Archive for the 'software' Category

Thunderbird RSS

Sunday, March 27th, 2005

I’ve been really pleased with Thunderbird’s RSS reader. Having tried the Firefox reader, Feedonfeeds, and various standalone GUIs, this has been by far the most useful.

Probably largely because it is right there with the rest of my primary input, email. Also because it is uncomplicated and does what I want. All the others got to be annoying, some much more quickly than others.

For a good long while, I was using Feedonfeeds, but the MySQL backing was a bit complicated and I got tired of cron spam whenever my webserver was down for maintenance. The allure of having my feeds available online at anytime was kinda cool, but in the end not very compelling. Thunderbird is simply far easier to navigate, update, and manage.

I’m tempted to set up an LDAP server to get better address book integration. Anyone know a better way to tie Thunderbird into the rest of everything?

Celestia: Incredibly Cool Software

Tuesday, March 8th, 2005

I’ve used some pretty cool astronomy software in the past, namely Starry Night Pro. The other day, I stumbled on to Celestia (GPL) and was immediately impressed.

Io and Jupiter

This little program is all OpenGL. While its initial run right after download may seem “eh - ok” this puppy starts singing once you begin playing with various add-on features contributed by the user community.

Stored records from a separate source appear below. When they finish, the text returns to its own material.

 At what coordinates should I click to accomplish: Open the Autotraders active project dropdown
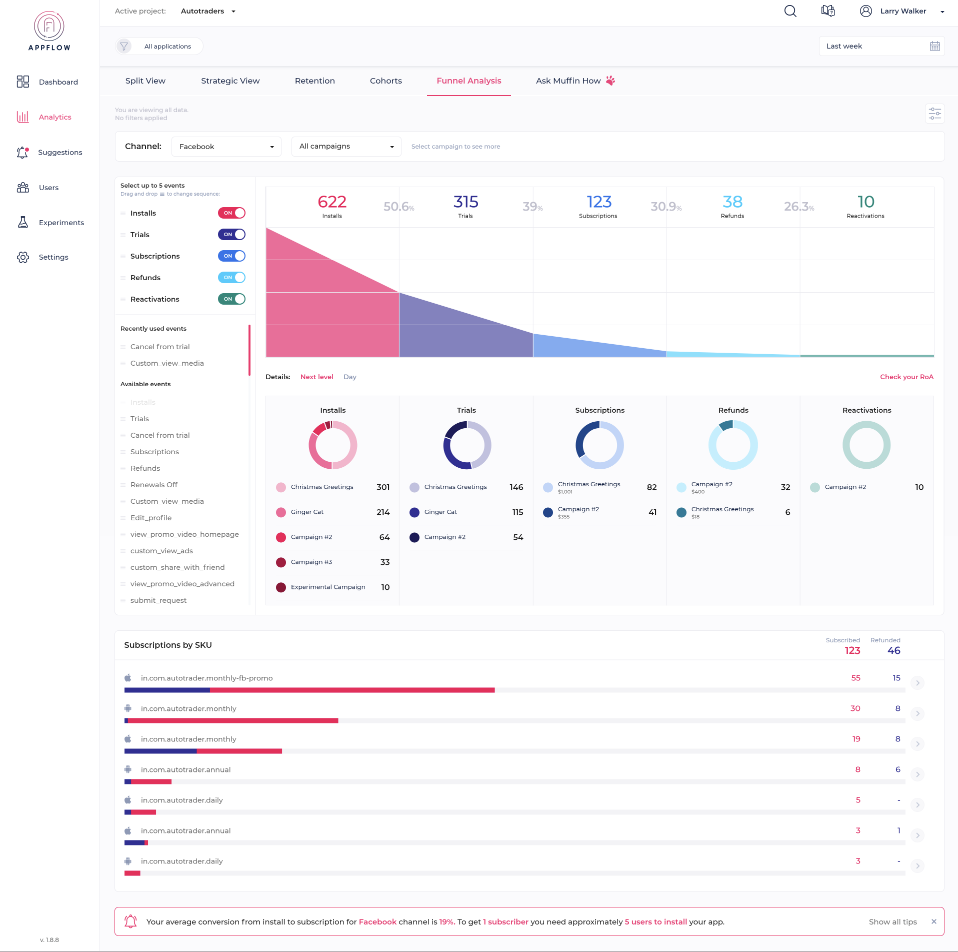point(209,11)
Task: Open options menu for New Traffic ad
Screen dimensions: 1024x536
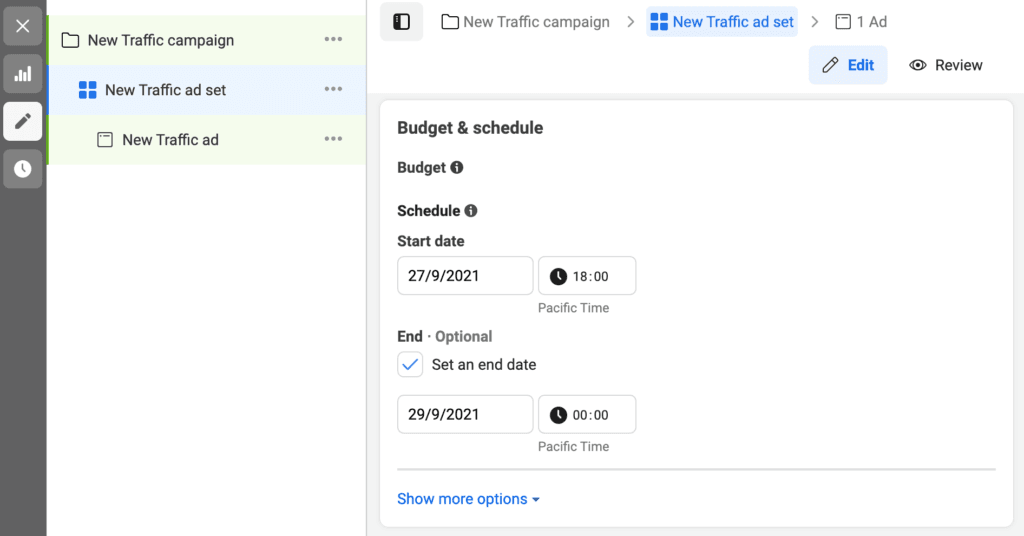Action: click(x=333, y=140)
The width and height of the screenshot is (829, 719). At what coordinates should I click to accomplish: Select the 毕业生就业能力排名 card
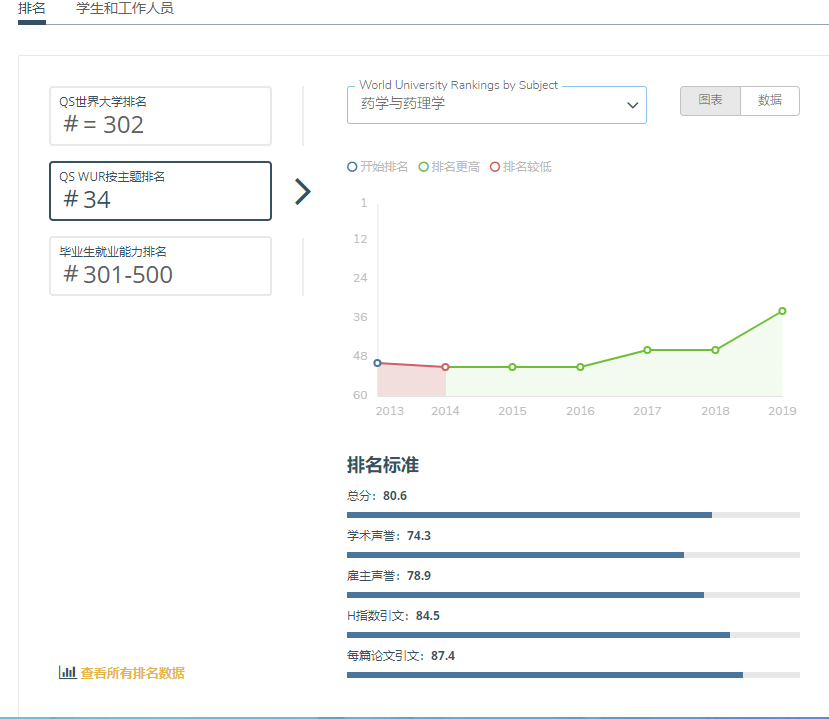pos(160,266)
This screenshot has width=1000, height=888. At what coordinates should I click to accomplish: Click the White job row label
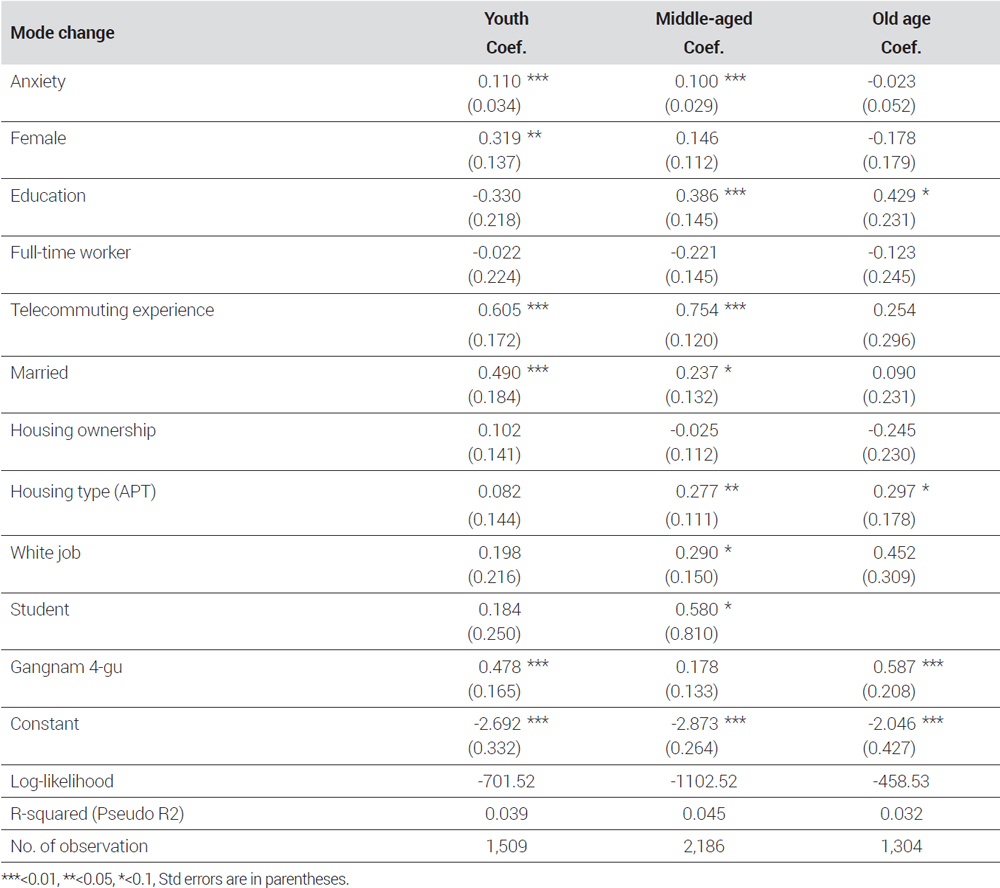tap(45, 553)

Mimas and Saturn (Titan visible as red dot)

Here’s my usage and add-on recommendations:

  1. Grab the Earth Location File and plunk it in the extras folder.
  2. Fire up the program. Run the demo from the Help menu to get a sense of its capabilities.
  3. Run this tutorial script to try out some additional controls.
  4. Turn on Label Features under Render -> Location. Find your hometown by rotating and zooming in.
  5. In the Navigation menu, click Goto Object... and type your hometown as Earth/[hometown] as in Earth/Carrboro.
  6. Rotate the Earth until you are more-or-less normal to your hometown.
  7. Follow the directions to setup the “backyard planetarium” to simulate your view outside. (With the locations database add-on, you shouldn’t have to lookup your hometown’s coordinates.)
  8. Add a bookmark for your current view in the Bookmarks menu.
  9. To make the Earth look incredible, download a series of add-ons. They can be pretty huge - all in, about 900 MB.

Backyard planetarium

It doesn’t have as many bells and whistles as Starry Night Pro, but it’s darn good for Open Source software with a great supporting community.

Only complaints are that it has a lag as it’s loading texture files for an object you’re approaching. Really makes a convincing argument to get a wicked-fast video card!

Upgraded to WP-1.5

Friday, February 25th, 2005

I continue to be very pleased with WordPress and just completed the painless upgrade to v 1.5.

Looking forward to the more powerful comment-spam handling. Probably has additional hidden treasures.

Beautiful technology

Thursday, February 10th, 2005

Google has done it again, now with their maps. Don’t know exactly how they do it, but it is amazing. The rendering speed is blazing fast - an incredible technical feat.

Check out all the cool things you can do.

If only Britannica could implement something this cool for their maps! Would make the CD/DVD very nice indeed. Mmm how I miss the atlas project.

Sample Google Map

Seeking: CMS that works

Wednesday, December 1st, 2004

I recently came across an excellent summary of the state of free CMSs.

Most CMSs are:
* Over Complicated
* Under Documented
* Too Little Styling or Way Too Much Styling
* High Learning Curve
* Blogs or Slashdot Clones or Fancy Database Engines but not Content Management Systems for small to medium sites

Already disgusted with Plone, PHP-Nuke, Drupal, Mambo, and EZ, I'm next going to try:
* Textpattern
* Lenya
* Lodel
* Typo3
* phpwcms

Switched to WordPress

Wednesday, December 1st, 2004

Welcome to WordPress. I just installed this sucker to replace MovableType. You may have noticed that I've been getting deluged with blog-spam. So I needed to upgrade and it was time to switch to Free Software.

Only trick to install was that I had to edit import-mt.php to get my old blog entries.